------ Selected excerpt
Tuesday, February 7, 2017

AlphaGo and the Problem of Human Excellence

From Scott Alexander's summary of a recent conference on Artificial Intelligence, this interesting bit about the Go-playing computer program AlphaGo:
AlphaGo has gotten much better since beating Lee Sedol and its creators are now trying to understand the idea of truly optimal play. I would have expected Go players to be pretty pissed about being made obsolete, but in fact they think of Go as a form of art and are awed and delighted to see it performed at superhuman levels.

More interesting for the rest of us, AlphaGo is playing moves and styles that all human masters had dismissed as stupid centuries ago. Human champion Ke Jie said that:

After humanity spent thousands of years improving our tactics, computers tell us that humans are completely wrong. I would go as far as to say not a single human has touched the edge of the truth of Go.


One Go master said that he would have “slapped” a student for playing a strategy AlphaGo won with. A couple of people talked about how the quest for “optimal Go” wasn’t just about one game, but about grading human communities. Here we have this group of brilliant people who have been competing against each other for centuries, gradually refining their techniques. Did they come pretty close to doing as well as merely human minds could manage? Or did non-intellectual factors – politics, conformity, getting trapped at local maxima – cause them to ignore big parts of possibility-space? Right now it’s very preliminarily looking like the latter, which would be a really interesting result – especially if it gets replicated once AIs take over other human fields.
I think many fields have developed this way. There is a strategy, and someone develops a counter to that strategy, and somebody develops a counter to that, and so on, so that each move is determined by previous moves and nobody ever steps outside the discourse to consider novel approaches. I keep raising this with my son who plays an online game called League of  Legends. Every team plays this in pretty much the same fairly obvious way, and I refuse to believe that it is necessarily the best way. Why, I keep asking, don't people experiment with radically different strategies? He replies that sometimes people do but they usually lose; I am not impressed by this answer, since one might have to employ a new strategy dozens of times to figure out the necessary nuances.
------------
------ Extracted records
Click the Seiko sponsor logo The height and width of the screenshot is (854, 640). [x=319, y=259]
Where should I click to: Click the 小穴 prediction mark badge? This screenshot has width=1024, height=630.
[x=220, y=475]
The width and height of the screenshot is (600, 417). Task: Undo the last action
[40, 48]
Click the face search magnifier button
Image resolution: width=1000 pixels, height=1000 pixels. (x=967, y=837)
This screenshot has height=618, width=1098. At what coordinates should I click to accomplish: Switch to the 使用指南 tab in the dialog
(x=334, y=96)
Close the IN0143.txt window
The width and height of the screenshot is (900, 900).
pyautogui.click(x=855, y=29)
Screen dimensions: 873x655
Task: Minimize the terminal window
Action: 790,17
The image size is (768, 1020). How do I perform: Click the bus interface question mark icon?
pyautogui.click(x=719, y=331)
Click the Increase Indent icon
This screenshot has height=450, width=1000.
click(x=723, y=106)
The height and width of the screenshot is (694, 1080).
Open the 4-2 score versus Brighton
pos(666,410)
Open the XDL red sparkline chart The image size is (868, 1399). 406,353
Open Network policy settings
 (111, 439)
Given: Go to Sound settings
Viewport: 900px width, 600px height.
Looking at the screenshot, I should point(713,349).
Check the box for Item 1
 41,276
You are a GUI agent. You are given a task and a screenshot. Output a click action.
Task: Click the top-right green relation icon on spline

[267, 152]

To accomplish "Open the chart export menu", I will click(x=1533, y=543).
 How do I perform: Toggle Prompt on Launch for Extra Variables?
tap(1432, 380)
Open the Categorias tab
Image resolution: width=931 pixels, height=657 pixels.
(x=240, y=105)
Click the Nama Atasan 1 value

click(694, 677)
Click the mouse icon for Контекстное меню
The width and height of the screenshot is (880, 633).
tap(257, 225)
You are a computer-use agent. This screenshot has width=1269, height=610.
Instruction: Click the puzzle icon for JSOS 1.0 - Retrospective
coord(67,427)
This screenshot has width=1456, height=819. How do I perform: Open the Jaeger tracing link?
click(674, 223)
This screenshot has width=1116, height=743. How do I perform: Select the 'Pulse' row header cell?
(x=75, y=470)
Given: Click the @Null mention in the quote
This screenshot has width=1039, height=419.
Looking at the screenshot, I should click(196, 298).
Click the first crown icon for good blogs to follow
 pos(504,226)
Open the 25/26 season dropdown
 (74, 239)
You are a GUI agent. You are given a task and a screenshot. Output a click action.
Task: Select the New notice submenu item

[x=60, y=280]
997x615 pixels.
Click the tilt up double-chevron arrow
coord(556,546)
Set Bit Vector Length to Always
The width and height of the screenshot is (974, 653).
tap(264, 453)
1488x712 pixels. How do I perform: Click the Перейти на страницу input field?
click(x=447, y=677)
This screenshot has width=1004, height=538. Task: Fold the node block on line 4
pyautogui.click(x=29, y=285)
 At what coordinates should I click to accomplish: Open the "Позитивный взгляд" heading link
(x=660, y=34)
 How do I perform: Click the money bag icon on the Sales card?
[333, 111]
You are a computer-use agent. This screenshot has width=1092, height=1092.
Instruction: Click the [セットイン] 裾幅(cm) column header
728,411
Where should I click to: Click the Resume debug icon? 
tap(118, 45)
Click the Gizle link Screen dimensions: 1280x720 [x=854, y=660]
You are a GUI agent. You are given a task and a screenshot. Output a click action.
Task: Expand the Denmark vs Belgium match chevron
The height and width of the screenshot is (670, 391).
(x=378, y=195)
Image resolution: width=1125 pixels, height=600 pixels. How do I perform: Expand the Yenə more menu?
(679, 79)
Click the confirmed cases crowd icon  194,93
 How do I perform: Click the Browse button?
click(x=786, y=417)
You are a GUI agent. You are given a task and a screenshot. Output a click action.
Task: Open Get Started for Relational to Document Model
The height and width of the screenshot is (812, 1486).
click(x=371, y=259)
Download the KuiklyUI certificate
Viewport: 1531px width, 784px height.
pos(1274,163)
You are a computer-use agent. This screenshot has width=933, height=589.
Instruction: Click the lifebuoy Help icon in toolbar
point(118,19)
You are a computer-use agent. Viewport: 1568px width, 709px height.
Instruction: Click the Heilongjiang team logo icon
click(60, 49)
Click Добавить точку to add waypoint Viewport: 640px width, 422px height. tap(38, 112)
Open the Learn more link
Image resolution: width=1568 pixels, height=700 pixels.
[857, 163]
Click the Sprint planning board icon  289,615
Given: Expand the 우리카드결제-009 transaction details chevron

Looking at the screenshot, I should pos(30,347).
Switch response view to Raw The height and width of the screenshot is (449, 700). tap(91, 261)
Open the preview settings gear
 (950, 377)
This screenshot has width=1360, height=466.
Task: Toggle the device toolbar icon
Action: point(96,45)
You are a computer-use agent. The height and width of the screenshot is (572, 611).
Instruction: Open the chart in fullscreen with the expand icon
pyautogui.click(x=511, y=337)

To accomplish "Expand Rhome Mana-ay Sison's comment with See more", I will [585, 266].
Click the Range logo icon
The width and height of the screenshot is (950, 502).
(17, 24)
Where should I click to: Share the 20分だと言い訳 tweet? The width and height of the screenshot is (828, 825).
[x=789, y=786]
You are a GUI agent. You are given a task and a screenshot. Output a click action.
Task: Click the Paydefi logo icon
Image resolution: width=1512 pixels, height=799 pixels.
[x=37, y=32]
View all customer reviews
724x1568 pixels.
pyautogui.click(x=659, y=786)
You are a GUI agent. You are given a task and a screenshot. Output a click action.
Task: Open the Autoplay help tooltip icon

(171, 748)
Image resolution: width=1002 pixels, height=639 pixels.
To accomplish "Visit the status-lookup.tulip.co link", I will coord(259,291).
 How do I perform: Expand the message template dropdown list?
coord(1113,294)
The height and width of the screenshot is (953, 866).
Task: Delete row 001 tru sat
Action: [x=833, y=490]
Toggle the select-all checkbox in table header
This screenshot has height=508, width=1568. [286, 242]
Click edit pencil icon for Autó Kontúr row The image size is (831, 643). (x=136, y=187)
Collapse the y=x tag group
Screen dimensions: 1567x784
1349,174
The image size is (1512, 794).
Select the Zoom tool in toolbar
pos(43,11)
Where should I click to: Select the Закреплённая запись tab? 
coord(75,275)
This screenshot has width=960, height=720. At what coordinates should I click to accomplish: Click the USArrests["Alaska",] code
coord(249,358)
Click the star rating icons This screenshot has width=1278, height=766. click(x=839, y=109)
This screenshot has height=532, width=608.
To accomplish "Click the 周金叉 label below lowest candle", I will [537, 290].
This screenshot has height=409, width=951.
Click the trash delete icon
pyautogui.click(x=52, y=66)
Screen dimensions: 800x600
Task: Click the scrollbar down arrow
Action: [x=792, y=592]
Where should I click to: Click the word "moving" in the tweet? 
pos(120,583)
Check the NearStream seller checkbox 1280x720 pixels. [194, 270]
------------
• _Work to do_
**a.** Answer these questions about the AlphaGo post:
(i) Which human champion is quoted saying that not a single human has touched the edge of the truth of Go?
(ii) What did one Go master say he would have done to a student who played a strategy AlphaGo won with?
(iii) What online game does the writer's son play?
**b.** Arrange the stretch of the listing from the line containing "How do I perform: Expand the message" through the line containing "coord(75,275)" as a numbered list, leaving out blank lines.

• _The results_
**a.**
(i) Ke Jie
(ii) He would have "slapped" the student.
(iii) League of Legends

**b.**
1.  How do I perform: Expand the message template dropdown list?
2. coord(1113,294)
3. The height and width of the screenshot is (953, 866).
4. Task: Delete row 001 tru sat
5. Action: [x=833, y=490]
6. Toggle the select-all checkbox in table header
7. This screenshot has height=508, width=1568. [286, 242]
8. Click edit pencil icon for Autó Kontúr row The image size is (831, 643). (x=136, y=187)
9. Collapse the y=x tag group
10. Screen dimensions: 1567x784
11. 1349,174
12. The image size is (1512, 794).
13. Select the Zoom tool in toolbar
14. pos(43,11)
15. Where should I click to: Select the Закреплённая запись tab? 
16. coord(75,275)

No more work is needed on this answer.